In this short, brilliantly written example from Amy Rigby’s memoir, you cannot ignore her raw honesty. Even describing humdrum, day-to-day scenarios she doesn’t wander off into fanciful wordplay. Instead, Amy has a marvelous knack for not only conjuring up the scene but also her feelings at that moment. It’s a powerful skill, she modestly acknowledges. “I write better than I say it.” She announces with a slight giggle. Conversing with Amy is always a treat because you never know what tangent you’ll go in. Reading Girl To City is not unlike having a private conversation with the much-loved artist. She speaks directly to you, sometimes wistfully:
He wore a tank top in winter and summer.
But I loved him.
He gave me a crash course in art and film history.

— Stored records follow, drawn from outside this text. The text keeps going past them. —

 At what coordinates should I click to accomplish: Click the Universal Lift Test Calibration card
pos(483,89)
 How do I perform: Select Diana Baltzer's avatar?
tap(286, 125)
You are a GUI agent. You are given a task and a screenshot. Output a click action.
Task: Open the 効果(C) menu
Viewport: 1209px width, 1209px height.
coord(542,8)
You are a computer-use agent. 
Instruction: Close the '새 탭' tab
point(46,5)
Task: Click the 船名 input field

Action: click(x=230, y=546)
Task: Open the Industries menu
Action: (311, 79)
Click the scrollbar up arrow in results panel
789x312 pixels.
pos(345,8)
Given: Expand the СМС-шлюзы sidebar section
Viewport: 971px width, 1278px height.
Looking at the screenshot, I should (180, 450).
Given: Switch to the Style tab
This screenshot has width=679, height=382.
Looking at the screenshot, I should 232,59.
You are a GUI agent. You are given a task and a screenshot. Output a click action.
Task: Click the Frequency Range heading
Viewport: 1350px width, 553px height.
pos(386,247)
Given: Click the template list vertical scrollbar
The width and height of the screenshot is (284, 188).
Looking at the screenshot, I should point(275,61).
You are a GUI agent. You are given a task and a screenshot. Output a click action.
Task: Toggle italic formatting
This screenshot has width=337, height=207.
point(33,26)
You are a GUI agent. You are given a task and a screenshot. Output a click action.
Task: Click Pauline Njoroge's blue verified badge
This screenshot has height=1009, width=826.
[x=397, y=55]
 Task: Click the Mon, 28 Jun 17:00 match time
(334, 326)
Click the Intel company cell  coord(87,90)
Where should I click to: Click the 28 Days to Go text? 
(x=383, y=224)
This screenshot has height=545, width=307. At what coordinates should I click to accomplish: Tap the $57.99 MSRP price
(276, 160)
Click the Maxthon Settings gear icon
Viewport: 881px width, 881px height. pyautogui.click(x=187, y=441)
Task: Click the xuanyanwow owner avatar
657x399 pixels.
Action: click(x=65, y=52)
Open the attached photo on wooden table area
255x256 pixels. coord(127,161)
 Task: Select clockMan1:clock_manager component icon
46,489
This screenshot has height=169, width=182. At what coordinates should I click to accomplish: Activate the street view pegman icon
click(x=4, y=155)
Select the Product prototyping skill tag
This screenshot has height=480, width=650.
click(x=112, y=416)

He also gave me crabs, gonorrhea, and herpes.
But I loved him.
And she always speaks with a wink in her eye. Never jaded, often knowing and occasionally with a tartness that catches the reader by surprise. Her memoir is packed full of information, details, names, cultural references, a history of rock and roll as seen through Amy’s almost always bright-eyed vision. There have been a lot of memoirs from the rock fraternity, Girl To City deserves its own unique category, as Lenny Kaye says, “Amy Rigby writes the way she performs and sings, laced with insight, humor, self-awareness, and above all, heart”.
During the conversation, Norman B asked Amy to select some music to play during the show. She decided on two cuts from A One Way Ticket To My Life, a companion album to her book, Girl To City, featuring unreleased tracks and demos. Plus she requested we play, the Summer Of My Wasted Youth from her 1998 album, Middlescence.